Focus 50: Trip 18, Poggione (Italy)
To mark Enotria&Coe’s 50th anniversary this year, we’re shining a light on 50 outstanding producers who have been instrumental to our company history. As part of our celebrations, members of the E&C team took a trip to Tuscany to experience the world of Focus 50 winemaker Il Poggione first hand – here, they share their highlights.
Francesco Giardino – New Business Manager
Poggione is an important producer of Brunello di Montalcino – the estate’s director, Fabrizio Bindocci, is the president of the consortium of Brunello di Montalcino, and it’s a historic winery. Alessandro, Fabrizio’s son, is also a winemaker at the estate, and he gave us a tour.
We arrived there around six in the evening, so it was already kind of an end-of-the-day vibe. We saw the new parts of the winery, with very modern treatments, then we went through the barrique rooms. We were only on the tour for an hour or so, but by the time we went outside again, the sun was already setting over the olive trees and vineyards.
We ended up having dinner at the winery. It was the end of the day, and we were just enjoying the atmosphere. The vibe there was fantastic. I didn’t want to take too many pictures – I was just soaking it all in. Of course, we had a nice tasting over dinner with old vintages of Brunello. I think my highlight was the Rosso di Montalcino 2010, which was very surprising. You’d expect that the best wine there would be a Brunello, but for me, it was this basic yet classic wine. Then they opened a couple of magnums for us, and we ended up with a nice grappa on the huge terrace overlooking all the vineyards and olive trees.
Benjamin Furst – Fine Wine Manager
Brunello is one of our biggest sellers and a wine we’re extremely proud of, and the father-and-son team at Poggione are hospitable people who love life and love what they do. They make three wines: Rosso, Brunello and Brunello Riserva.

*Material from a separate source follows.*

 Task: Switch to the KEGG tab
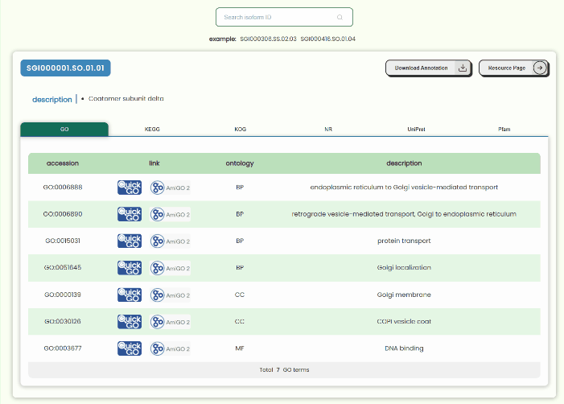pos(152,129)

Theirs is not the most expensive Brunello in the marketplace, but it is arguably the best value for money.
The estate itself was lovely – not grand, but not totally humble. It’s a reflection of them. Poggione has also built a new winery, which was amazing to see. They’ve kept a lot of the heritage and a lot of the history from the past in terms of decor and furnishings, so it’s a mixture of old and new.
Seeing it all was brilliant, but after a week of travel, I was flagging. After 10 minutes of sitting down to dinner, I was going to have to go to bed. I usually hate grappa, but they brought theirs out, and it was amazing. Two or three glasses later I was very perky, and it settled my stomach. It was like drinking a Red Bull. And the view from the terrace was to die for, with that vista over the valley. That was a lovely evening.
Simon Higgins – Credit Controller
At Poggione, the first thing I noticed was the age of the estate. They showed us around the castello, which sits at the top of a hill. It had some historical museum-quality exhibits, and it was really interesting to see how deeply rooted the business is in this area.
My favourite part of the visit was the dinner. We had about eight or nine courses of small plates. I’m a small eater, so I had to get up halfway through. I walked out onto the terrace just as the sun was going down. It was strange – we all went out there for a break from the food, and we all felt this kind of epiphany, a euphoric moment. It was just a perfect moment of good food, good wine, good company and beautiful countryside.
I don’t drink red wine, but I was stunned by the scenery here. After the tastings, we went to a village on the hill in Montalcino. We climbed that blasted hill – it was steep and I was knackered at the top, and Ben and I got lost on the way down again – but taking in the scenery gave such a feel of the region and what Tuscany is all about.